• Interface element records:
================

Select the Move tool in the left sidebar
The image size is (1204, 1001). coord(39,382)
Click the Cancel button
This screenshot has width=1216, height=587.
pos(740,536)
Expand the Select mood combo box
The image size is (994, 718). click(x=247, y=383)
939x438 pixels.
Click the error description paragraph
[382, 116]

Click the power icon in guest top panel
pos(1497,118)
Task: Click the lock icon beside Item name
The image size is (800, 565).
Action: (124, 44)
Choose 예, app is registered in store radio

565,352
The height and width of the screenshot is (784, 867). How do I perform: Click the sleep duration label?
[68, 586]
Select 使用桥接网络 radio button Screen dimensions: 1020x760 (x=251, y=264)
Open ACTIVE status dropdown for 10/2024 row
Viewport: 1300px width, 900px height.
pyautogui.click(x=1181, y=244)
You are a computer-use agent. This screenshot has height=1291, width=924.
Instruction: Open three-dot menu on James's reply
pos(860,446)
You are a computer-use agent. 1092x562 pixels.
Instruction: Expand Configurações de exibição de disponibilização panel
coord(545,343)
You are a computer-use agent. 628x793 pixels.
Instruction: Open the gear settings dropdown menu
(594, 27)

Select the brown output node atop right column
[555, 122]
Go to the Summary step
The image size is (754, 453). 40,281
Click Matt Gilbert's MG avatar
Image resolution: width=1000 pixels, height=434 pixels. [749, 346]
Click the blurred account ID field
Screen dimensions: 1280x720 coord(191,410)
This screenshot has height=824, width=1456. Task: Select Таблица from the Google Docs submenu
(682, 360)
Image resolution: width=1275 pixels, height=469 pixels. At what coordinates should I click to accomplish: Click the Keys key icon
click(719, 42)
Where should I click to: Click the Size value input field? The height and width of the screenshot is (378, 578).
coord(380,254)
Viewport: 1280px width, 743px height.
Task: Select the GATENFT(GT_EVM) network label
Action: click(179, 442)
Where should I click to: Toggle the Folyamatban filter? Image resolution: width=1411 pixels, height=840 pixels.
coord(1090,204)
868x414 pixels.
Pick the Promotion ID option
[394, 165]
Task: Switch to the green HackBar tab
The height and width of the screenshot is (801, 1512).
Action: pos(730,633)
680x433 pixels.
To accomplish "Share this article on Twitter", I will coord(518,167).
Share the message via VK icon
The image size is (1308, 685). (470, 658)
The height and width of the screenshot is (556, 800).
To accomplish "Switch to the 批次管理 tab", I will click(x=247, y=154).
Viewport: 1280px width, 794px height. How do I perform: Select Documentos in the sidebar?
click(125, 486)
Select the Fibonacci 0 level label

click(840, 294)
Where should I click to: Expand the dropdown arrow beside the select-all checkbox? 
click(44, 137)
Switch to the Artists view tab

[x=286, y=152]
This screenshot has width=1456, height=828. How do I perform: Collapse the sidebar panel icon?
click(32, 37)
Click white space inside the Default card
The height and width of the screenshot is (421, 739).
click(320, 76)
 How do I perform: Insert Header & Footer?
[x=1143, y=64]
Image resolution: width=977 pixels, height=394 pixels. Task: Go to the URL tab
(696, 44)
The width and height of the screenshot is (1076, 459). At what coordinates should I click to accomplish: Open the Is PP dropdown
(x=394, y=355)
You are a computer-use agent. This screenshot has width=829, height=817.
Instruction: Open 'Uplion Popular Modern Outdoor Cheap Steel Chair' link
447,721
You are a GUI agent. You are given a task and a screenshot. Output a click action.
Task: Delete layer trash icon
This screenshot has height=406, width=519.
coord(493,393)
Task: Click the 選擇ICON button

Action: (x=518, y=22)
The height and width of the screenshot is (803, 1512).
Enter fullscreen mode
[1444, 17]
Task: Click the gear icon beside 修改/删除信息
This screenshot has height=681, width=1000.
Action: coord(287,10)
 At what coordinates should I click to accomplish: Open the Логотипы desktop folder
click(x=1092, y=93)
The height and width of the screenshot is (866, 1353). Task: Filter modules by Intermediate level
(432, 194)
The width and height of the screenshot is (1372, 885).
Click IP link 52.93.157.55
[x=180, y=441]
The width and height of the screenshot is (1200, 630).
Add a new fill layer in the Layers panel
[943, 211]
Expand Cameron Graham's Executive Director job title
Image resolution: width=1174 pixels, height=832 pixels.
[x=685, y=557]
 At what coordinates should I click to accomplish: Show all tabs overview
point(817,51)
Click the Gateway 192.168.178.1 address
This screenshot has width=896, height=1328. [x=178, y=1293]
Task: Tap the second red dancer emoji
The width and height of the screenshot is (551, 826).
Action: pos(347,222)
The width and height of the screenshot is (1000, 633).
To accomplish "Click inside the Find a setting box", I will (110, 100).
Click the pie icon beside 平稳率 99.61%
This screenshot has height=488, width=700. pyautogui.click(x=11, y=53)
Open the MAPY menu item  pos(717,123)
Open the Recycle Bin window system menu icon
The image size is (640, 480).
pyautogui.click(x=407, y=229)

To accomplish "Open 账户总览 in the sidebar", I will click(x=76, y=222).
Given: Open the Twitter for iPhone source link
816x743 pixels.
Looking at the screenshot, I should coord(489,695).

================

• Objective:
Can you put the lines above, from the line containing "The height and width of the screenshot is (556, 800)." through the line containing "click(840, 294)", into a JSON list of strings, one string per line and skipping blank lines?

• Response to this exercise:
[
  "The height and width of the screenshot is (556, 800).",
  "To accomplish \"Switch to the 批次管理 tab\", I will click(x=247, y=154).",
  "Viewport: 1280px width, 794px height. How do I perform: Select Documentos in the sidebar?",
  "click(125, 486)",
  "Select the Fibonacci 0 level label",
  "click(840, 294)"
]